A quirky, dysfunctional family's road trip is upended when they find themselves in the middle of the robot apocalypse and suddenly become humanity's unlikeliest last hope.

Overall Rating

8 / 10
Verdict: Good

User Review

  • d_riptide

    d_riptide

    7 / 10
    Am I the only who prefers the title “Connected” as opposed to “Mitchell’s Vs The Machines”? I don’t know but if we’re talking about a movie in which technology has drifted a family apart and those same technologies then come to life to ruin everyone else’s day and that family had to save the world....I’d stick closer to the first title. But that is picking nits as far as I’m concerned because this film.....huh.

    It’s good. It’s nothing more than just good but it is.
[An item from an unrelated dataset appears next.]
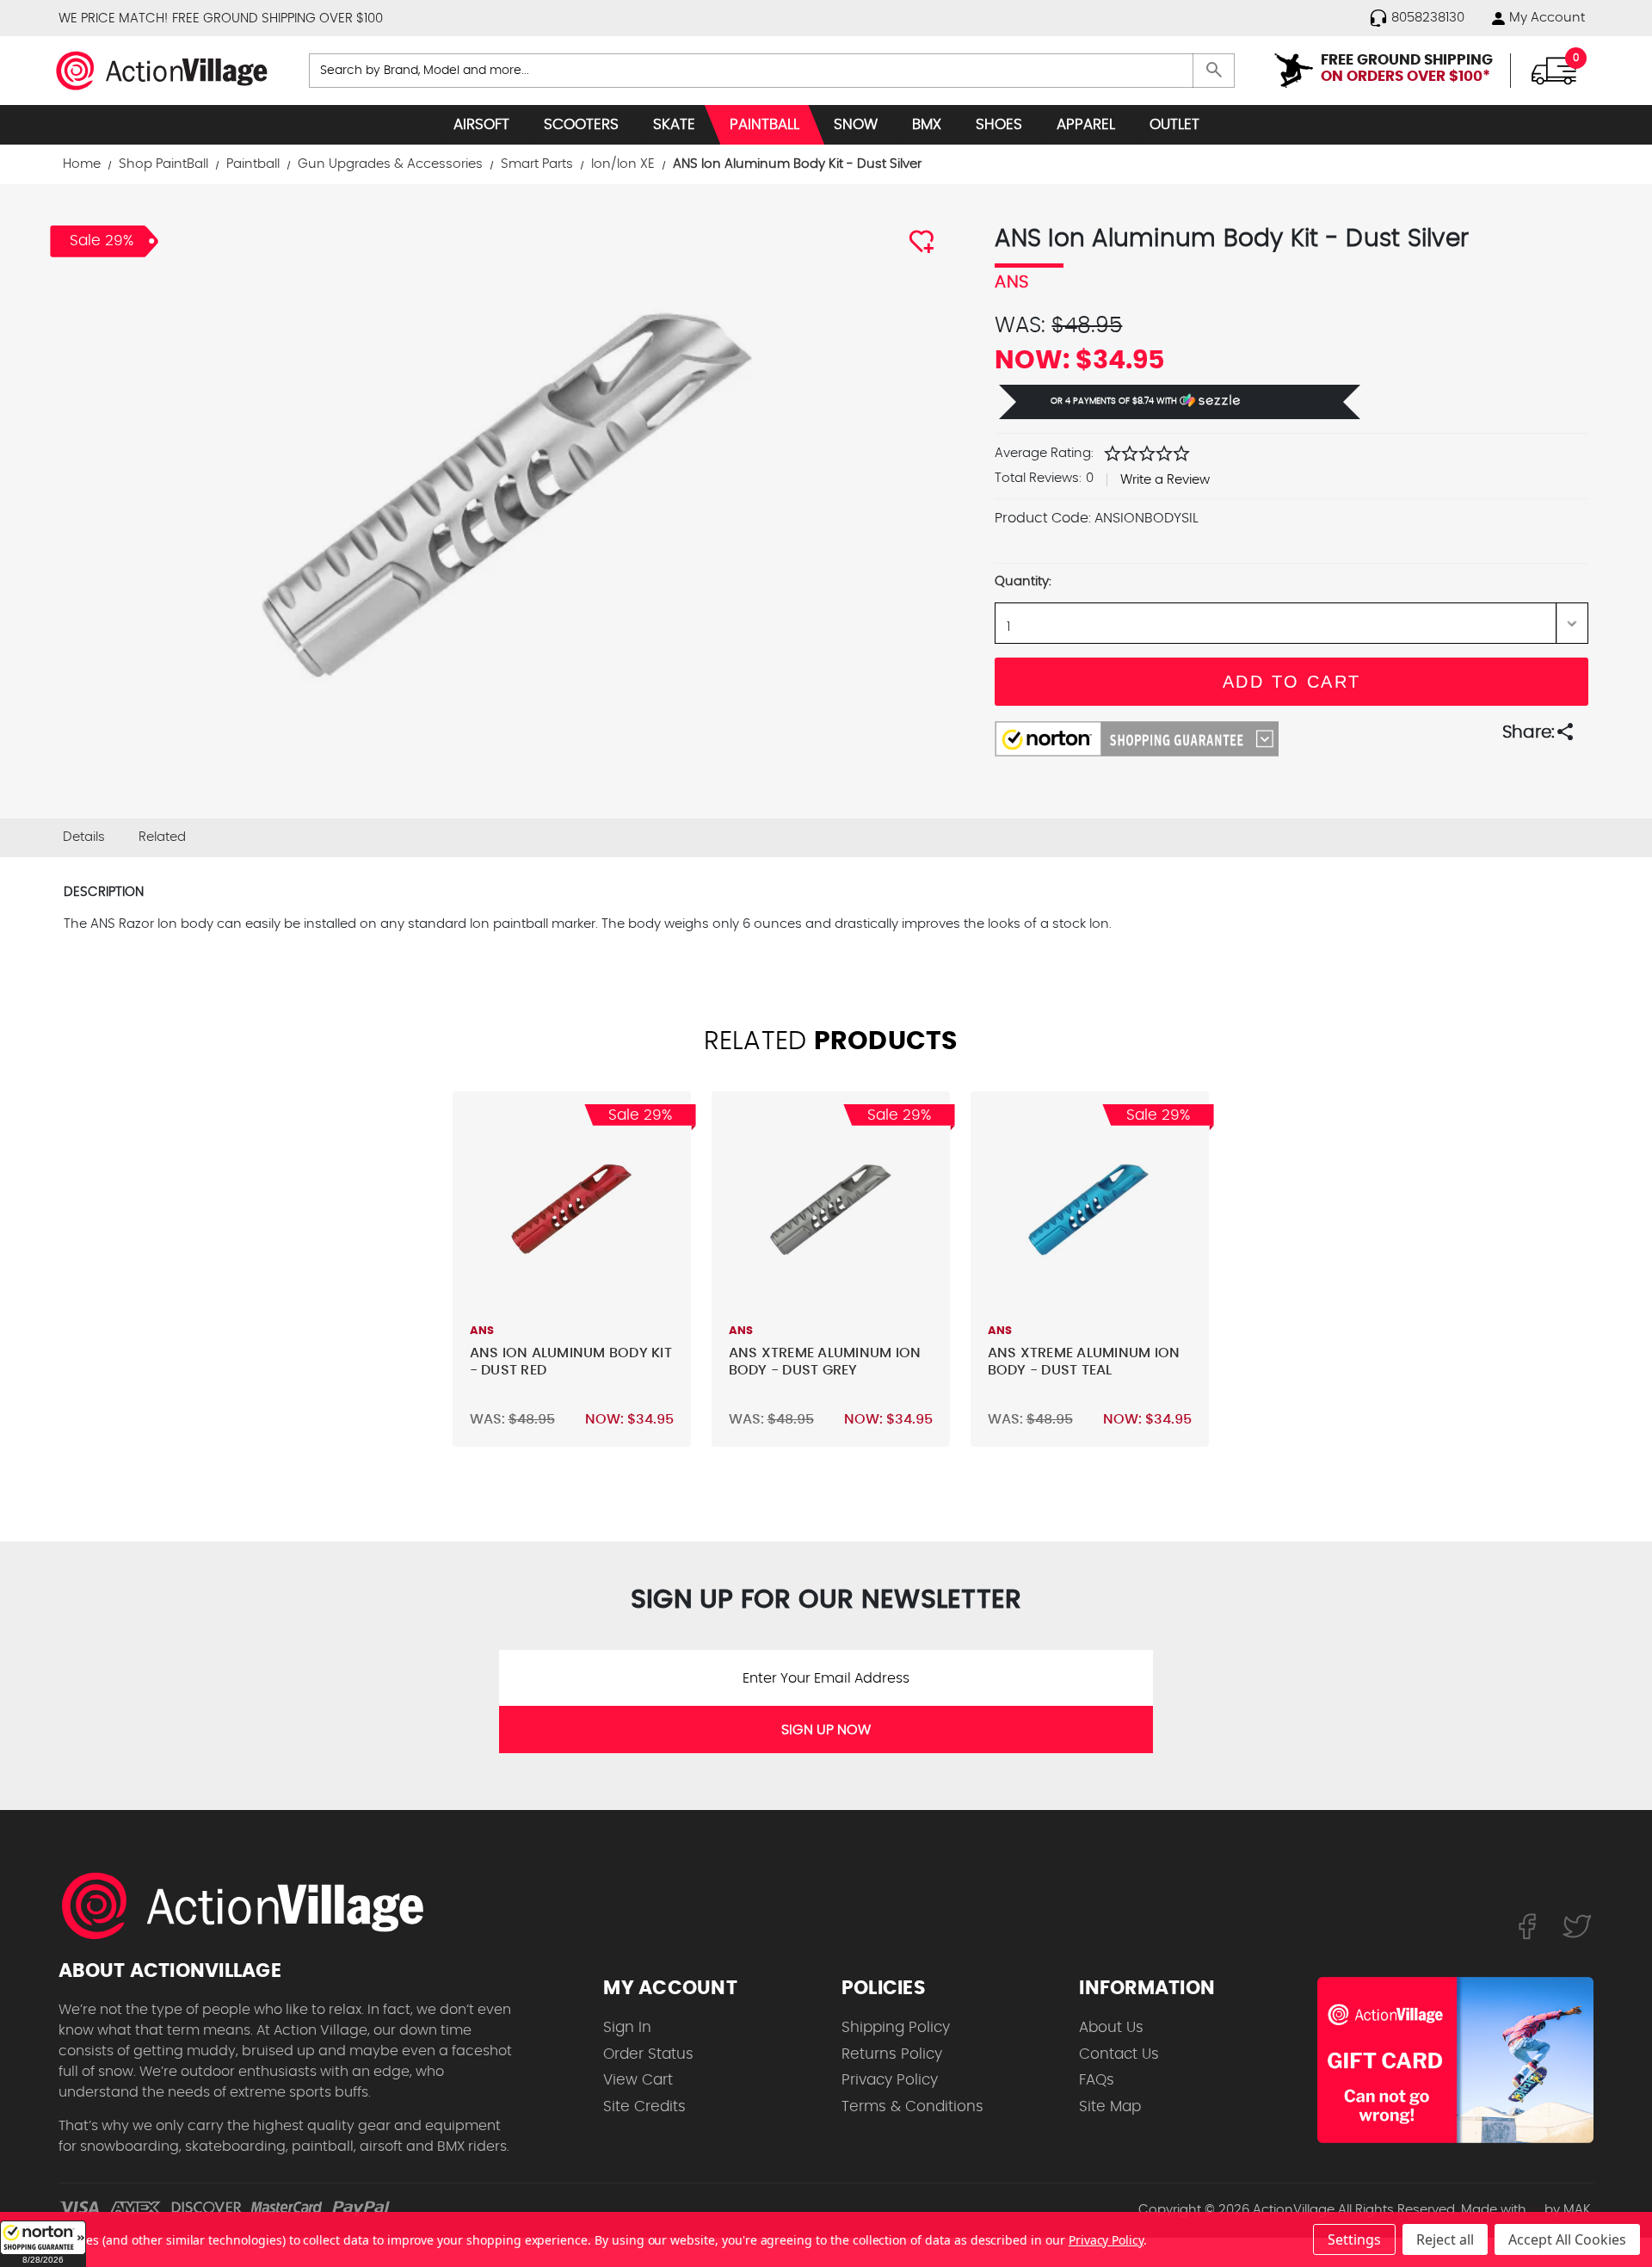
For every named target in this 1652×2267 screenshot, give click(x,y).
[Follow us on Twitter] (1577, 1925)
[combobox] (772, 70)
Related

    Everyone in this movie clearly had a devil of a time with the material with their performances. Everyone’s energetic, exuberant, full of life and gleefully optimistic despite the two dimensional archetypes they have as characters (I’ll get to that soon). There’s so many different ways I can applaud a movie for executing excellent cinematography and saying that but the footage speaks for itself. Not to mention the musical score is alright, same with the soundtrack. The animation comes in as my favorite aspect of all this; its use of live-action, hand-drawn, comic book, 3D, cartoon drawings and simple doodles packs the smoothness and vibrancy of Into The Spiderverse and Zombieland and the ludicrous rapid-fire physical and verbal humor of the Lego Movie which result in a handful of laughs with a few added whistles and bells to the already silky smooth presentation, production design is innovative as they use different themes to provide some offbeat offerings and as far as the direction goes, it could’ve been worse.


    Speaking of themes.....yeah, I expected the storyline to end up being my favorite part of this whole debacle but not anymore. Not to say what it has is terrible, it isn’t. But man, this story just screams missed potential.

    This normally routine storyline about a stereotypical dysfunctional family coping with their almost quirky-cliched personalities and differences to survive a robot apocalypse and the routine overblown message about learning to embrace your weird qualities is nothing special. It’s carried and lifted up by another original unoriginal theme regarding our abuse of technology and how it translates over to us alienating our loved ones. Not only have we gotten lazy with the technology we created, we often take them for granted. And in doing so, the shift between old and new generation erupts and.....well, I can’t really say more about it because what you see is exactly what you get and then some. There’s always going to be a sense of anxiety behind whatever new creations we uphold and we’re lucky the film doesn’t preach it down our throats but I expected more beyond the basic fundamentals of what everybody already knows.

    Not to mention as great as the humor was, the sheer abundance of it all not only tainted it’s own consistency but it effectively killed whatever pacing the film built up for itself in an already bloated experience. It’s redundant to the core and makes some of the visual and verbal gags feel really unnecessary.


    Fortunately though, I can’t fault the effort because I still laughed a lot and I had fun with it at the end of the day. If fun is all you’re looking for this weekend, pop this in.